OVERHEARD: SOMEONE OVERHEARING THE SAME GUY MANSPLAINING CONVERGENT EVOLUTION WITH BELLIGERENT FOCUS TO THIS GIRL WHO’S JUST NODDING ALONG GOING ‘UHUH’
“He was talking about convergent evolution and how fish originally came out of the sea to walk on land but then some went back into the ocean and became octopus and dolphins and fins are arms and legs and mammals came from the ocean and then went back onto land and then went back into the sea and he just said ‘it just makes me so grateful to be alive like imagine if octopus were in trees’.”
SUNDAY MORNING
Person 1: I just went to get my car and there is a massive, gargantuan shit on the ground right next to it and I was like oh gross who didn’t pick up their dog’s poo then I was like… wait… there aren’t any dogs here.
Person 2: Oh my god…
Person 1: There is a giant human poo next to my car. That’s sinister. Like, a targeted attack.
WHY
Person 1: Really nice to meet new people at Meredith. I met this random person, then had a bit of a chat, then she said apparently, I think her name was [redacted], she pissed off the top of the ferris wheel.
I don’t know what happened to the people below the ferris wheel… Like, is it just pissing in the self-contained little bit or is it going out the side?
Person 2: Well, it’s raining, right?
Person 3: Yeah, but what about the wind though. It’s just blowing it back though?
P1: It’s just blowing it back on everyone else.
P3: That is so fried.
STORYTIME
“So, I had a house party in Perth, it was in the middle of winter so we had a fire pit in the backyard – oh this story is really fucked – there was about 100 people there, and everyone was really cooked and I was going to bed, and I said to my housemate, ‘if I go to bed, is everything under control?’, and he’s like, ‘yep, absolutely’. So I went to bed, I woke up a couple of hours later to an explosion.”

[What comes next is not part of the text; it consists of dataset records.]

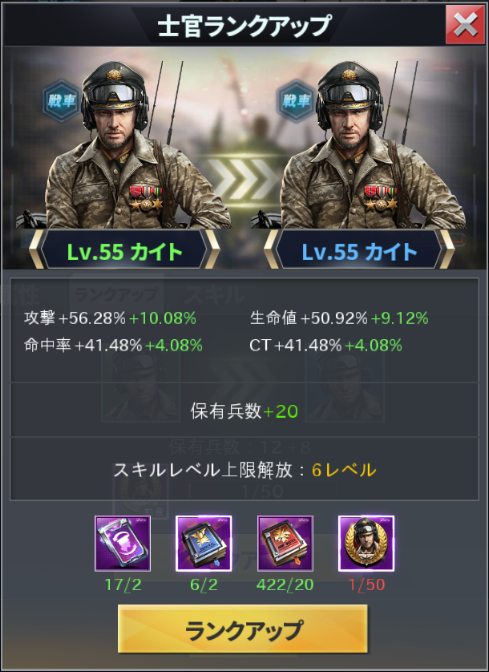Screen dimensions: 489x672
Task: Click the 士官ランクアップ title bar
Action: tap(244, 25)
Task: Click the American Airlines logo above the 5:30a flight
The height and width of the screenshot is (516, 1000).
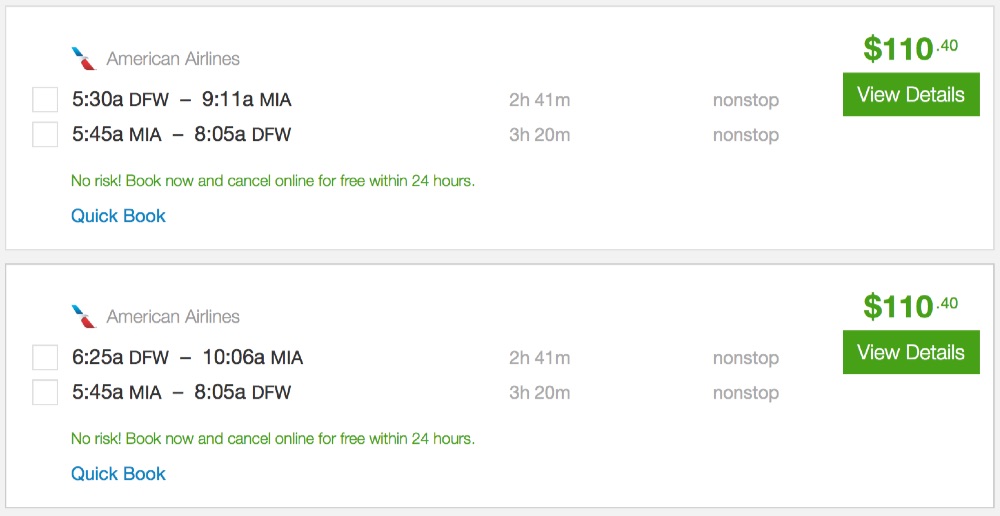Action: tap(83, 59)
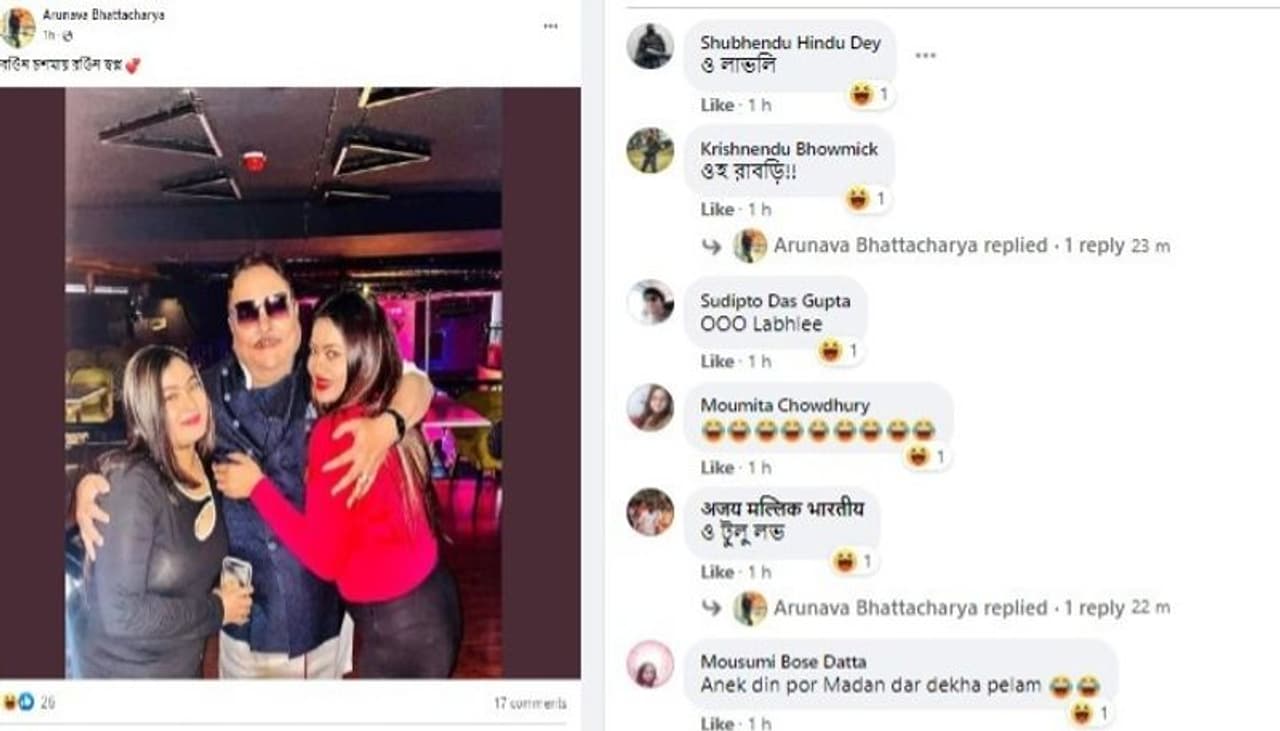Open Mousumi Bose Datta's avatar
Screen dimensions: 1280x731
650,664
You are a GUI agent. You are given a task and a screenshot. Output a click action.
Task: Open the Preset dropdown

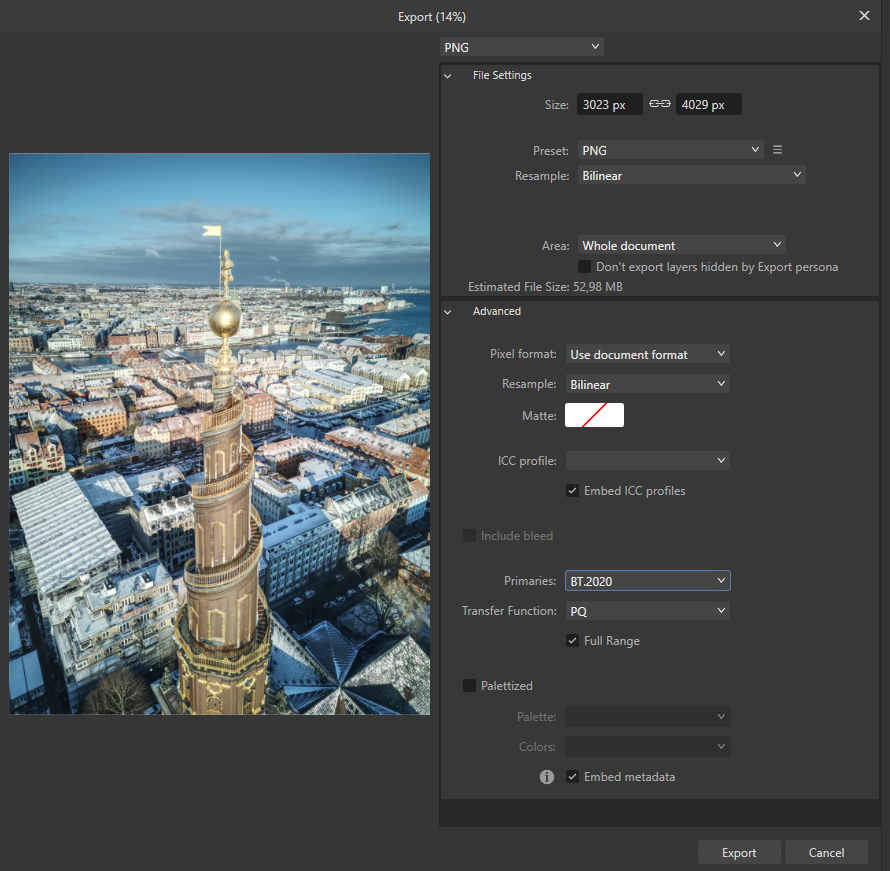coord(670,149)
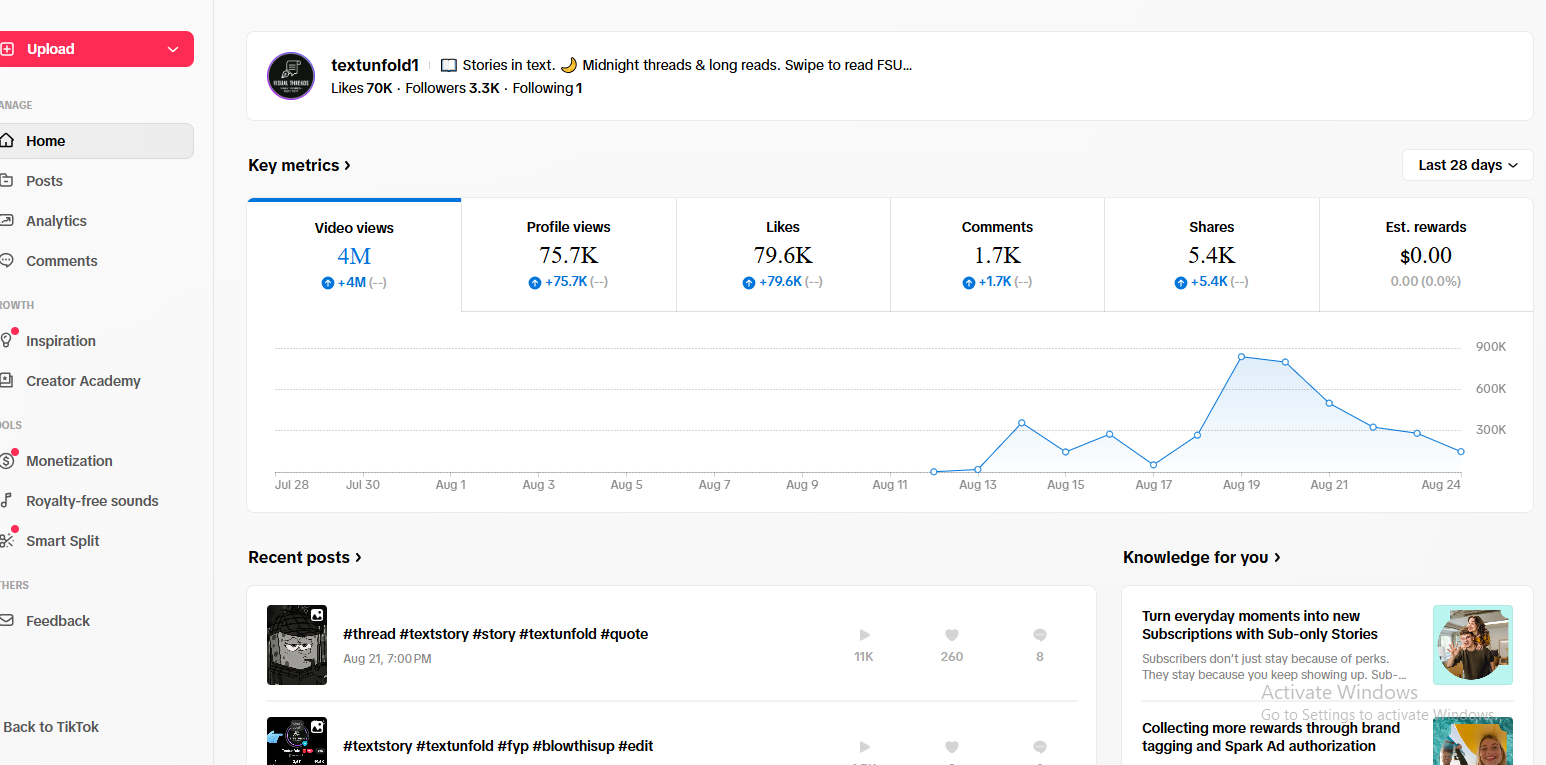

“Woke up, was a bit dazed, and just hear a few people go ‘oh fuck’, fell asleep again. In the morning I woke up, heard voices downstairs, so started making my way downstairs, and was just following, like, a trail of blood, downstairs and through the living room. I walked outside, and there’s ten people sitting around this fire, cooked, bendering. And then there’s just this white plastic chair just caked in blood, and a pair of sunglasses covered in blood.
“My housemate came up to me and I was like ‘what’s happened’. His eyes were sideways, and he’s like, ‘Micks had to go to the hospital’. I was like, ‘why????’. He’s like, ‘oh, someone threw a nang in the fire’. And it had exploded, hit Mick in the face and sliced his nose ‘kind-of-off’. And then, I was like ‘well how the fuck did he get to the hospital’, hes like, ‘oh the ambulance came and got him’. I was like ‘ohhh my god’. Then he goes: ‘don’t worry, the fire brigade came and put out the fire, but we’ve got it going again!’.
“Mick got his nose stitched back on. The local newspaper heard about it and wrote an article on it, and wrote ‘NANG BANG: Out of Control Party’.”